US 12,142,034 B2
	Attention-based image generation neural networks
Noam M. Shazeer, Palo Alto, CA (US); Lukasz Mieczyslaw Kaiser, San Francisco, CA (US); Jakob D. Uszkoreit, Berlin (DE); Niki J. Parmar, San Francisco, CA (US); and Ashish Teku Vaswani, San Francisco, CA (US)
Assigned to Google LLC, Mountain View, CA (US)
Filed by Google LLC, Mountain View, CA (US)
Filed on Nov. 8, 2023, as Appl. No. 18/388,178.
Application 18/388,178 is a continuation of application No. 17/867,242, filed on Jul. 18, 2022, granted, now 11,816,884.
Application 17/867,242 is a continuation of application No. 17/098,271, filed on Nov. 13, 2020, granted, now 11,392,790, issued on Jul. 19, 2022.
Application 17/098,271 is a continuation of application No. 16/174,074, filed on Oct. 29, 2018, granted, now 10,839,259, issued on Nov. 17, 2020.
Claims priority of provisional application 62/578,390, filed on Oct. 27, 2017.
Prior Publication US 2024/0193926 A1, Jun. 13, 2024
Int. Cl. G06V 10/82 (2022.01); G06F 18/21 (2023.01); G06F 18/213 (2023.01); G06F 18/28 (2023.01); G06N 3/04 (2023.01); G06N 3/084 (2023.01); G06T 3/4053 (2024.01); G06V 10/56 (2022.01); G06V 10/77 (2022.01)

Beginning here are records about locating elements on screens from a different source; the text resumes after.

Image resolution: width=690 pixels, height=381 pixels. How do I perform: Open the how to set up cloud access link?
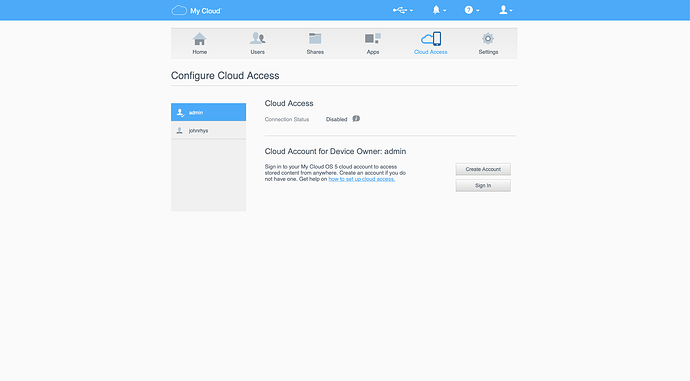362,179
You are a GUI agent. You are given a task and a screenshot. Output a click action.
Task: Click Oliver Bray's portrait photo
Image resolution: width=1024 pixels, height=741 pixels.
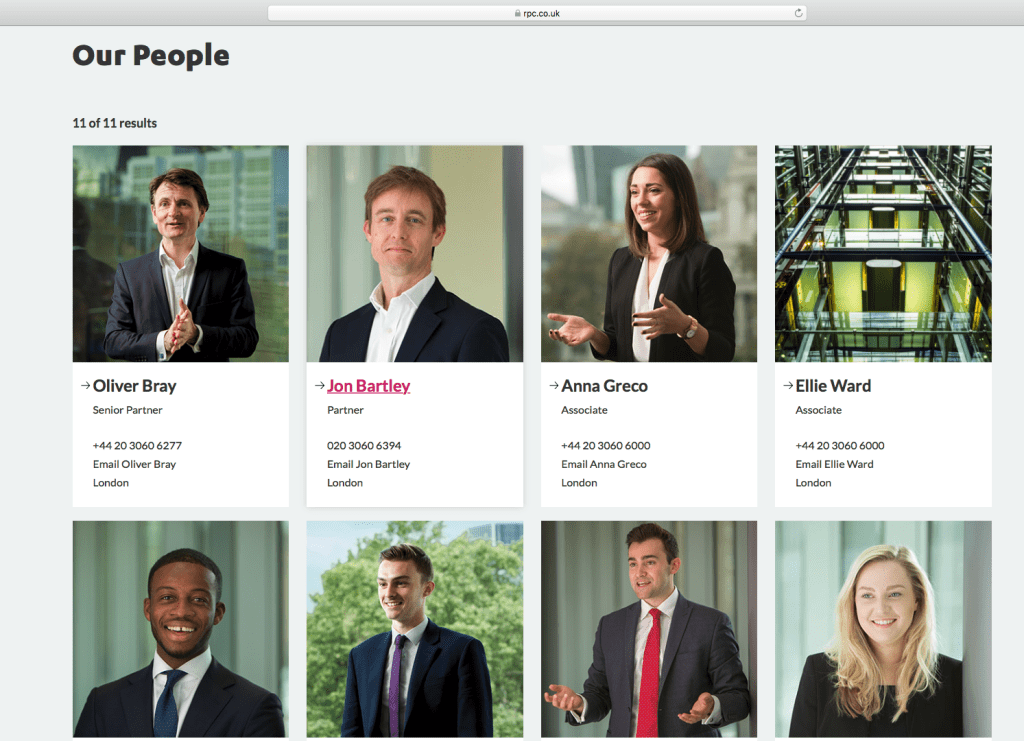click(180, 253)
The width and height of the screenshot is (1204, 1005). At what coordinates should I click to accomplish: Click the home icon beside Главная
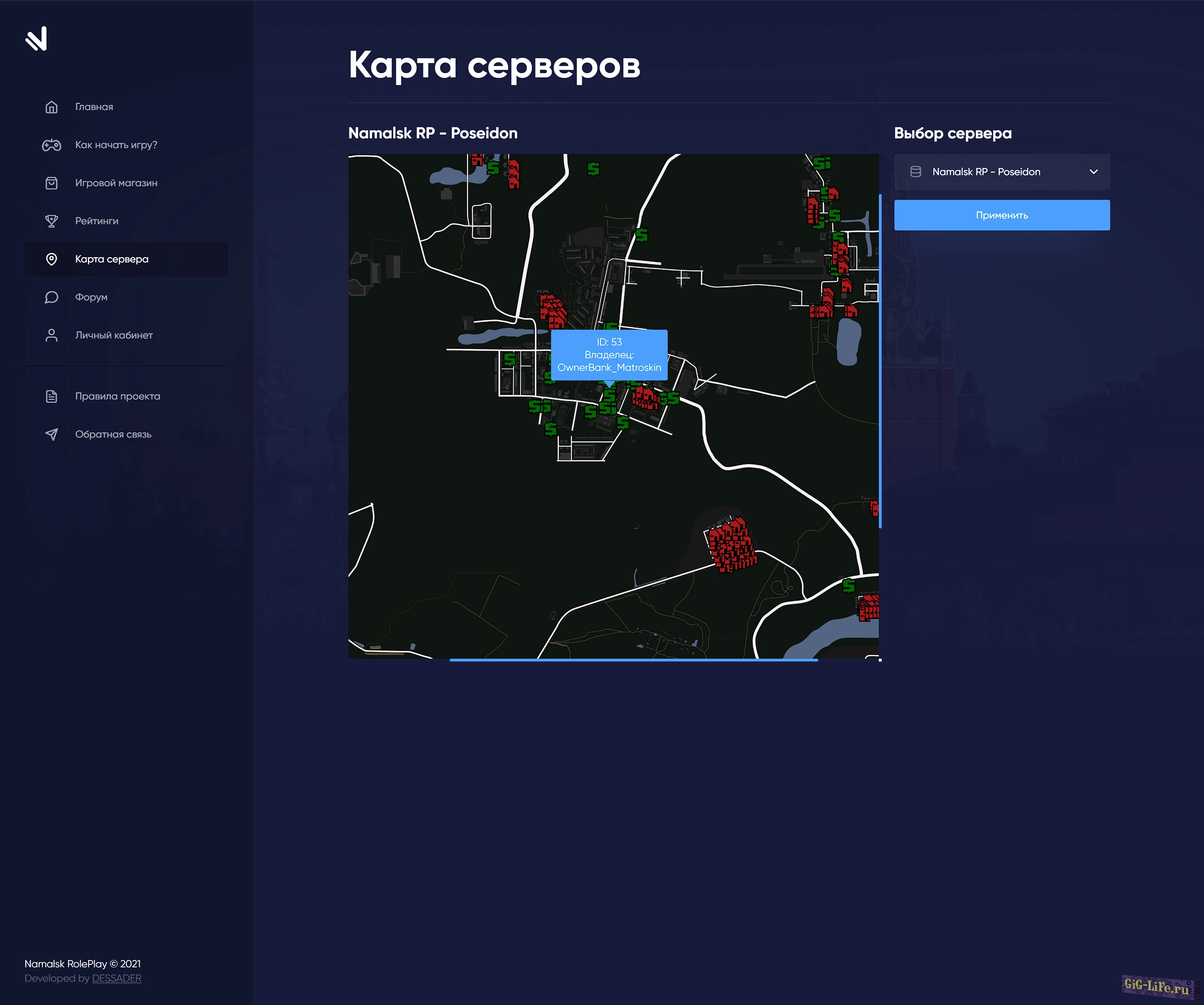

CPC G06V 10/82 (2022.01) [G06F 18/213 (2023.01); G06F 18/217 (2023.01); G06F 18/28 (2023.01); G06N 3/04 (2013.01); G06N 3/084 (2013.01); G06T 3/4053 (2013.01); G06V 10/56 (2022.01); G06V 10/7715 (2022.01)]

20 Claims

1. A method of generating an output image, the output image comprising a plurality of pixels arranged in a two-dimensional map, each pixel having a respective value for each of a plurality of channels, and the method comprising:

receiving a conditioning input;

processing the conditioning input using an encoder neural network to generate a sequential conditioning representation that comprises a sequence of encoded representations;

generating the output image, comprising, at each of a plurality of generation time steps:

generating a current output image representation of the output image as of the generation time step; and

processing the current output image representation using a decoder neural network to update the output image, wherein the decoder neural network comprises a sequence of decoder subnetworks, one or more of the decoder subnetworks comprising a respective encoder-decoder attention sub-layer that is configured to:

receive a respective input for each of a plurality of positions that is derived from the current output image representation; and

generate a respective updated representation for each of the plurality of positions, comprising applying an attention mechanism over the encoded representations in the sequential conditioning representation using one or more queries derived from the respective inputs for each of the plurality of positions.